**Data supplied**
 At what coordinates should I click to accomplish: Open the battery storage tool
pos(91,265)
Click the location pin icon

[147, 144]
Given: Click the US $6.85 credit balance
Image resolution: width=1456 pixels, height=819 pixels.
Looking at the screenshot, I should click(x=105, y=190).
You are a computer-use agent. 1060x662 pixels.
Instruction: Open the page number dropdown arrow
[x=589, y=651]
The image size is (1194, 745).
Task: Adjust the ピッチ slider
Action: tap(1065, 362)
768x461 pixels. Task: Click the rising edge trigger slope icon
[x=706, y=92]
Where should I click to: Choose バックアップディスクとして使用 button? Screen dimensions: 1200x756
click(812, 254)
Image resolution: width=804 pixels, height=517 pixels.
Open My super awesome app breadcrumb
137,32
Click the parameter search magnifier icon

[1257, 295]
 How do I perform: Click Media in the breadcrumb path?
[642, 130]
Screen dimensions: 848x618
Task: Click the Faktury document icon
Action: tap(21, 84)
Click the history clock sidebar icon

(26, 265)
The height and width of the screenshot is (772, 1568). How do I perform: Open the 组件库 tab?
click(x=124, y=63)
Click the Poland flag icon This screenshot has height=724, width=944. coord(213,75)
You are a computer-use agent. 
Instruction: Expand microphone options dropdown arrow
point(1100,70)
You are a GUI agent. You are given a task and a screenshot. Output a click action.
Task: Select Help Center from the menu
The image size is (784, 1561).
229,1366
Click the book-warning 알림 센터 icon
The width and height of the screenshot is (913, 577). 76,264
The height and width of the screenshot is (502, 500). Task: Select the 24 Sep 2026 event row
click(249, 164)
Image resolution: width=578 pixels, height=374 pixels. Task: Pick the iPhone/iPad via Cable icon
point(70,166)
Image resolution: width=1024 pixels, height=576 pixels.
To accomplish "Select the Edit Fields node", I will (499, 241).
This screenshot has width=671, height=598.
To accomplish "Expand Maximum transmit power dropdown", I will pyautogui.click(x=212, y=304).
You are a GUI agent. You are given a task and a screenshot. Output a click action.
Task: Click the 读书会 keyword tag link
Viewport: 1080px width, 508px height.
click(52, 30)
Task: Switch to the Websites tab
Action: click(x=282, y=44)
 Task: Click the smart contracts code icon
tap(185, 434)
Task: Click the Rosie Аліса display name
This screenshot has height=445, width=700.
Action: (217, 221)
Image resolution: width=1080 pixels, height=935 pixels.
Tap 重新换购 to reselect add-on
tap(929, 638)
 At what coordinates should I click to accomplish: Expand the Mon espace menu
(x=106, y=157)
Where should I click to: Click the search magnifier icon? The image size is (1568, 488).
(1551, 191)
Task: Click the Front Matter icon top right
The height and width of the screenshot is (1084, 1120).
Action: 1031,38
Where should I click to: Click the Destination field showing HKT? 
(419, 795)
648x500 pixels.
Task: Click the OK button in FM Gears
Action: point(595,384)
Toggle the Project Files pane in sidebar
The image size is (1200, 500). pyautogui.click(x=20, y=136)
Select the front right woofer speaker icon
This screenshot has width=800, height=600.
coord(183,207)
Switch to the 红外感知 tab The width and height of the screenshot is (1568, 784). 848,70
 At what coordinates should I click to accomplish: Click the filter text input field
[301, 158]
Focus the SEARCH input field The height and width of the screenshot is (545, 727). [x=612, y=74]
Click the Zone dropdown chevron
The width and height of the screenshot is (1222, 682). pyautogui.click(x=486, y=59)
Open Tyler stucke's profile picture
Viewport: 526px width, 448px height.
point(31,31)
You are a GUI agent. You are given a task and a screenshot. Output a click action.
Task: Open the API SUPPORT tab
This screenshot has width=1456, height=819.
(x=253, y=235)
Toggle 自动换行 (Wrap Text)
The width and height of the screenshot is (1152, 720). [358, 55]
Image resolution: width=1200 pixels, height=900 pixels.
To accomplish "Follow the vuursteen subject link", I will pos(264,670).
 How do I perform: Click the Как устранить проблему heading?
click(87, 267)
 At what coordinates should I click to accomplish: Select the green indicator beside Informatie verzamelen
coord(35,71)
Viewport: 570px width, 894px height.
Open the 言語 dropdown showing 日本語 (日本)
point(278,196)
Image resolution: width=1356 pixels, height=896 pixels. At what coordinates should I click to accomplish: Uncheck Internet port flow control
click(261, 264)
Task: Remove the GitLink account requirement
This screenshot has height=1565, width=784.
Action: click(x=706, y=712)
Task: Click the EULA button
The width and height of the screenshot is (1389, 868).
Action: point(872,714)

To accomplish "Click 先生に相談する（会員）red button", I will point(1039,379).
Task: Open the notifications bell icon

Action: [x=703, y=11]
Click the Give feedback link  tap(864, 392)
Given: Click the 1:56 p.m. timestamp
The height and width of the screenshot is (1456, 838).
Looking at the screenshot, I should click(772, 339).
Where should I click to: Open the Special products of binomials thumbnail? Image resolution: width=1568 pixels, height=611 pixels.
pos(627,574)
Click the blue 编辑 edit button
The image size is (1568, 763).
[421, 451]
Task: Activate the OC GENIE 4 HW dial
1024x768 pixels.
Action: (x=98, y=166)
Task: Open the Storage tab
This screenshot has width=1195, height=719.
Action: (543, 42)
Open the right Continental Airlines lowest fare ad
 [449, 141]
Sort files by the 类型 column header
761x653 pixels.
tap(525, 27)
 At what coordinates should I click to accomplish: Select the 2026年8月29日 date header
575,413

**To do**
Rewrite the data above, replacing every occurrence of "GUI agent" with "screen agent" and leaving everything else as it is.

**Solution for this problem**
 At what coordinates should I click to accomplish: Open the battery storage tool
pos(91,265)
Click the location pin icon

[147, 144]
Given: Click the US $6.85 credit balance
Image resolution: width=1456 pixels, height=819 pixels.
Looking at the screenshot, I should click(x=105, y=190).
You are a computer-use agent. 1060x662 pixels.
Instruction: Open the page number dropdown arrow
[x=589, y=651]
The image size is (1194, 745).
Task: Adjust the ピッチ slider
Action: tap(1065, 362)
768x461 pixels. Task: Click the rising edge trigger slope icon
[x=706, y=92]
Where should I click to: Choose バックアップディスクとして使用 button? Screen dimensions: 1200x756
click(812, 254)
Image resolution: width=804 pixels, height=517 pixels.
Open My super awesome app breadcrumb
137,32
Click the parameter search magnifier icon

[1257, 295]
 How do I perform: Click Media in the breadcrumb path?
[642, 130]
Screen dimensions: 848x618
Task: Click the Faktury document icon
Action: tap(21, 84)
Click the history clock sidebar icon

(26, 265)
The height and width of the screenshot is (772, 1568). How do I perform: Open the 组件库 tab?
click(x=124, y=63)
Click the Poland flag icon This screenshot has height=724, width=944. coord(213,75)
You are a computer-use agent. 
Instruction: Expand microphone options dropdown arrow
point(1100,70)
You are a screen agent. You are given a task and a screenshot. Output a click action.
Task: Select Help Center from the menu
The image size is (784, 1561).
229,1366
Click the book-warning 알림 센터 icon
The width and height of the screenshot is (913, 577). 76,264
The height and width of the screenshot is (502, 500). Task: Select the 24 Sep 2026 event row
click(249, 164)
Image resolution: width=578 pixels, height=374 pixels. Task: Pick the iPhone/iPad via Cable icon
point(70,166)
Image resolution: width=1024 pixels, height=576 pixels.
To accomplish "Select the Edit Fields node", I will (499, 241).
This screenshot has width=671, height=598.
To accomplish "Expand Maximum transmit power dropdown", I will pyautogui.click(x=212, y=304).
You are a screen agent. You are given a task and a screenshot. Output a click action.
Task: Click the 读书会 keyword tag link
Viewport: 1080px width, 508px height.
click(52, 30)
Task: Switch to the Websites tab
Action: click(x=282, y=44)
 Task: Click the smart contracts code icon
tap(185, 434)
Task: Click the Rosie Аліса display name
This screenshot has height=445, width=700.
Action: (217, 221)
Image resolution: width=1080 pixels, height=935 pixels.
Tap 重新换购 to reselect add-on
tap(929, 638)
 At what coordinates should I click to accomplish: Expand the Mon espace menu
(x=106, y=157)
Where should I click to: Click the search magnifier icon? The image size is (1568, 488).
(1551, 191)
Task: Click the Front Matter icon top right
The height and width of the screenshot is (1084, 1120).
Action: 1031,38
Where should I click to: Click the Destination field showing HKT? 
(419, 795)
648x500 pixels.
Task: Click the OK button in FM Gears
Action: point(595,384)
Toggle the Project Files pane in sidebar
The image size is (1200, 500). pyautogui.click(x=20, y=136)
Select the front right woofer speaker icon
This screenshot has width=800, height=600.
coord(183,207)
Switch to the 红外感知 tab The width and height of the screenshot is (1568, 784). 848,70
 At what coordinates should I click to accomplish: Click the filter text input field
[301, 158]
Focus the SEARCH input field The height and width of the screenshot is (545, 727). [x=612, y=74]
Click the Zone dropdown chevron
The width and height of the screenshot is (1222, 682). pyautogui.click(x=486, y=59)
Open Tyler stucke's profile picture
Viewport: 526px width, 448px height.
point(31,31)
You are a screen agent. You are given a task and a screenshot. Output a click action.
Task: Open the API SUPPORT tab
This screenshot has width=1456, height=819.
(x=253, y=235)
Toggle 自动换行 (Wrap Text)
The width and height of the screenshot is (1152, 720). [358, 55]
Image resolution: width=1200 pixels, height=900 pixels.
To accomplish "Follow the vuursteen subject link", I will pos(264,670).
 How do I perform: Click the Как устранить проблему heading?
click(87, 267)
 At what coordinates should I click to accomplish: Select the green indicator beside Informatie verzamelen
coord(35,71)
Viewport: 570px width, 894px height.
Open the 言語 dropdown showing 日本語 (日本)
point(278,196)
Image resolution: width=1356 pixels, height=896 pixels. At what coordinates should I click to accomplish: Uncheck Internet port flow control
click(261, 264)
Task: Remove the GitLink account requirement
This screenshot has height=1565, width=784.
Action: click(x=706, y=712)
Task: Click the EULA button
The width and height of the screenshot is (1389, 868).
Action: point(872,714)

To accomplish "Click 先生に相談する（会員）red button", I will point(1039,379).
Task: Open the notifications bell icon

Action: [x=703, y=11]
Click the Give feedback link  tap(864, 392)
Given: Click the 1:56 p.m. timestamp
The height and width of the screenshot is (1456, 838).
Looking at the screenshot, I should click(772, 339).
Where should I click to: Open the Special products of binomials thumbnail? Image resolution: width=1568 pixels, height=611 pixels.
pos(627,574)
Click the blue 编辑 edit button
The image size is (1568, 763).
[421, 451]
Task: Activate the OC GENIE 4 HW dial
1024x768 pixels.
Action: (x=98, y=166)
Task: Open the Storage tab
This screenshot has width=1195, height=719.
Action: (543, 42)
Open the right Continental Airlines lowest fare ad
 [449, 141]
Sort files by the 类型 column header
761x653 pixels.
tap(525, 27)
 At what coordinates should I click to accomplish: Select the 2026年8月29日 date header
575,413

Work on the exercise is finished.